*Exercise requirements*.
a) Using the job posting guide, decide whether each statement agrees with it: (i) FTC job scam reports tripled between 2020 and 2024; (ii) the guide treats soft red flags as proof of fraud; (iii) a 2025 analysis found about half of U.S. job postings were likely ghost jobs. Answer yes or no for each, quoting the deciding words.
b) Name every category of red flag that the job posting guide uses to sort warning signs.
c) Write the next few sentences of the job posting guide, picking up right after its last sentence.

** Start Source document **

You found a job posting. The title fits. The pay looks strong. Before you spend two hours tailoring your resume, read the listing again. Carefully.
FTC data shows job scam reports tripled between 2020 and 2024, with losses jumping from $90 million to over $500 million in four years. At the same time, a 2025 analysis of LinkedIn listings found roughly 27% of U.S. job postings were likely ghost jobs with no real intention to hire. More than one in four.
The posting itself tells you a lot before you ever apply. You don't need to call the company, run a background check, or wait three weeks to figure out something is wrong. The job description red flags are usually right there in the text, hiding in plain sight.
This guide gives you a structured way to evaluate any posting before you invest your time. Severe red flags should stop the process immediately. Hard red flags are strong reasons to pause. Soft red flags are not proof of fraud, but they deserve scrutiny, especially when several appear together.
You can often spot a fake job posting before you send anything.

** End Source document **
** Start Information shown **

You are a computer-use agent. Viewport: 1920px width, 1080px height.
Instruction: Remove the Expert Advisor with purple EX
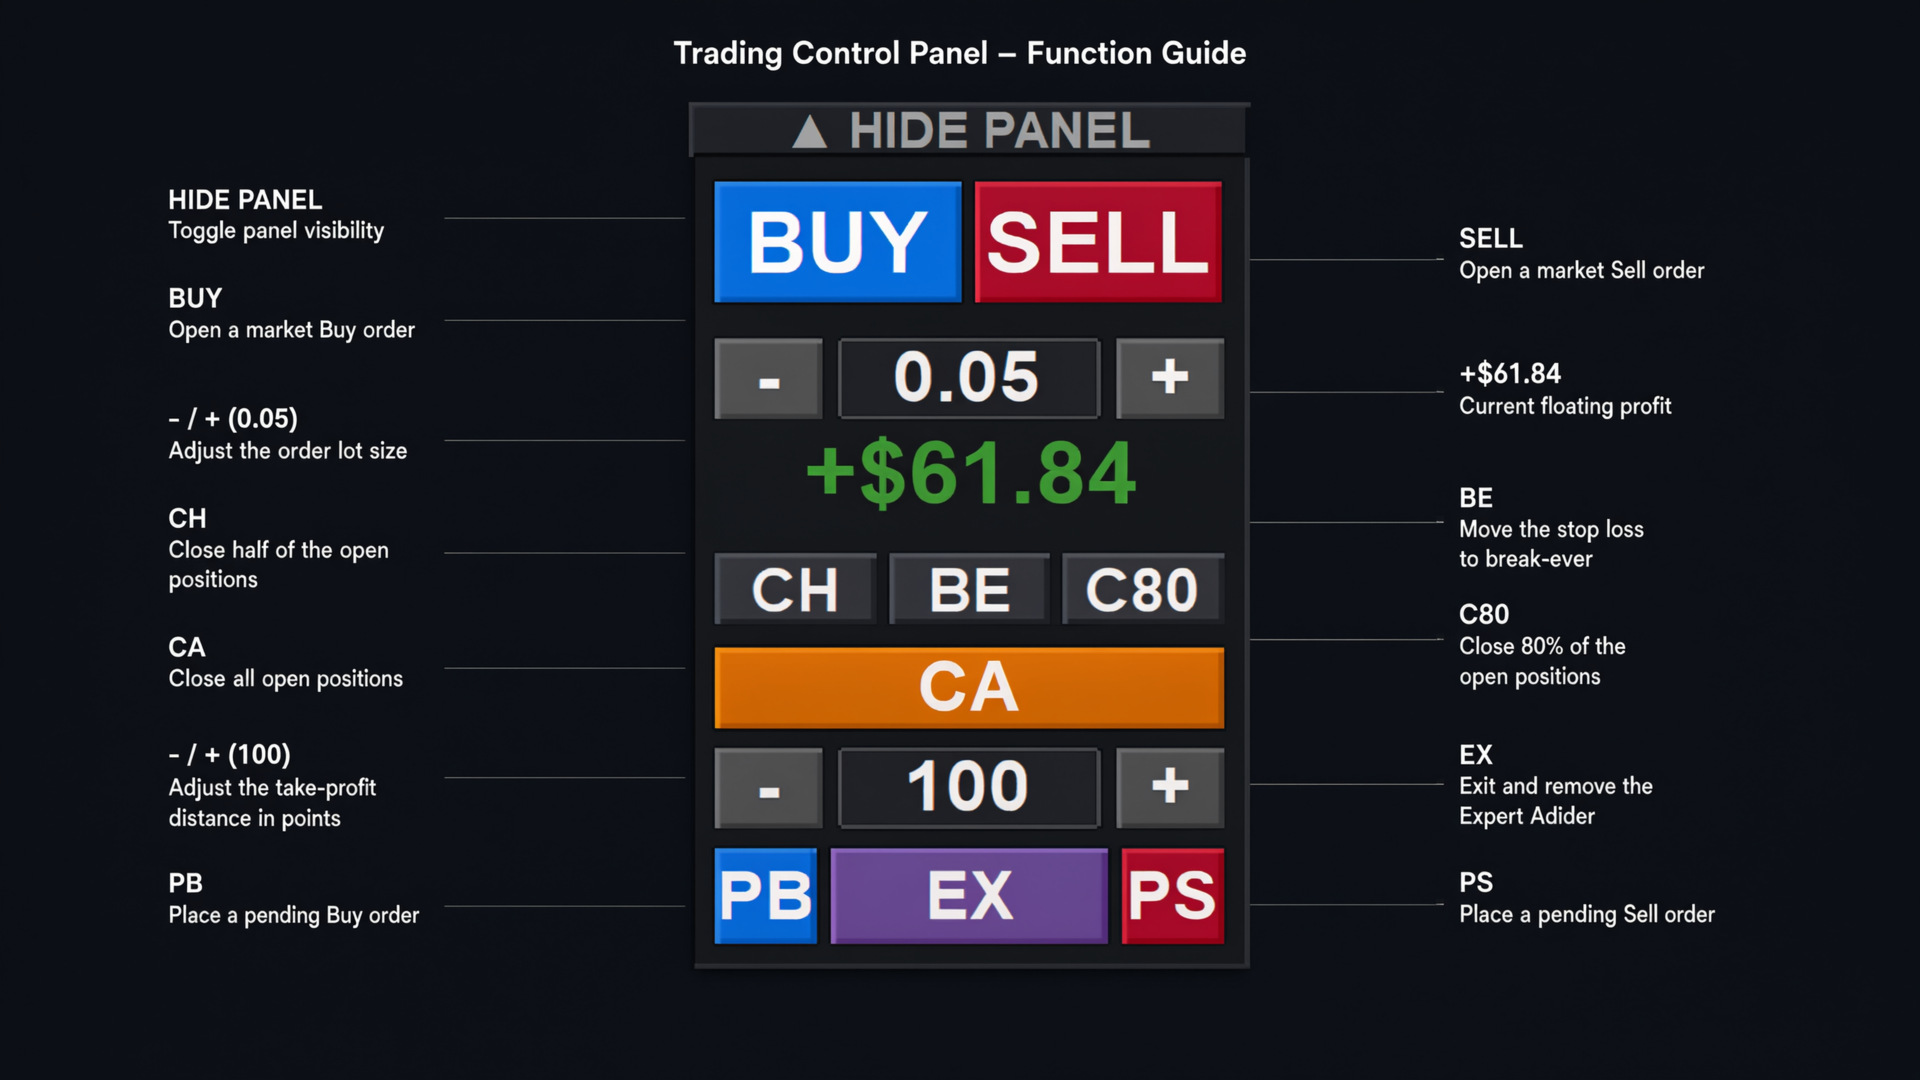[969, 896]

** End Information shown **

*Final answers*.
a)
(i) Yes: "FTC data shows job scam reports tripled between 2020 and 2024"
(ii) No: "Soft red flags are not proof of fraud, but they deserve scrutiny"
(iii) No: "roughly 27% of U.S. job postings were likely ghost jobs"

b) Severe red flags, hard red flags, soft red flags

c)
What Counts as a Real Job Description Red Flag?
A job description red flag is any signal in a posting that suggests the opportunity is fraudulent, misleading, or not worth your time. Red flags in job descriptions are not the same as signs of a bad employer or a dysfunctional culture. This guide focuses specifically on postings that were never going to result in legitimate employment.
The patterns are consistent across thousands of fraudulent listings. Reading any posting carefully, before you touch your resume, gives you a real edge.
The severity framework matters because the right response is different at each level. A severe red flag means walk away now. A hard red flag means verify before going further. A soft red flag means stay alert and look for company. The framework is cumulative, not absolute: one flag is a question; three flags are an answer.
Severe Job Description Red Flags: Stop Immediately
These are not warning signs. They are near-certain indicators of a scam job posting, and among the clearest signs a job is a scam. If you see any of the following, do not apply, do not respond, and do not share any personal information.
The posting asks you to pay for anything
Real employers don't charge candidates. Not for equipment, training, certifications, a background check, or software access.
The FTC is direct on this point: if someone asks you to pay to get a job, that is a scam. The payment method often signals the type. Gift cards, wire transfers, cryptocurrency, and peer-to-peer apps like Zelle are common because they're nearly impossible to trace or reverse.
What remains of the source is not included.